# Grow Box help



## lilbudd (Aug 11, 2008)

Hey Guys,

This time I am trying to make 2 seperate grow boxes, so I can have endless harvests.  I want to make my flowering box...4'x4'x4'. And I would follow these plans... http://www.greenmanspage.com/guides/growbox.html. How many plants do you think I could grow in this box? Also, how many lumens of light would I need for flowering. Now, for the vegg. box I would like to be able veg as many plants as I can flower. So what ever that number being... what could be the dimension of a vegg box using CFLs?

Thanks Alot Guys,
Looking forward to the grow,

LB

Ps. sorry if any of this is hard to understand.

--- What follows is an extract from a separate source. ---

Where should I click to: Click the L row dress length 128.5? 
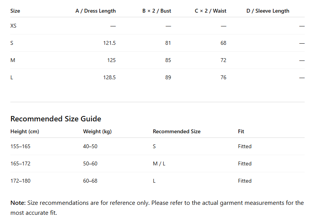pos(110,77)
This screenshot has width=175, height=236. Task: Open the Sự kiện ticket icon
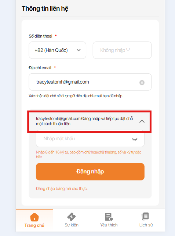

I am blazed.


----------



## 4u2sm0ke (Aug 12, 2008)

Hey lilbudd...glad to hear of two boxes..4x4=16x5000 lumes..I run 2 @ 400 in my Veg room 4x4...and 1000 in flower 4x6..and i do anywhere from 8-12 in there at one time..and if you are still purchasing stuff I would go with HID lights..The lumes to watts is way better with HID..IMO..and I do run both thats how i know..


that Box is like my "Male chamber"  looks good..I would say to be sure to get Tempered glass..It does not state it but I have had the non temp..glas shatter from the heat..jmo..


----------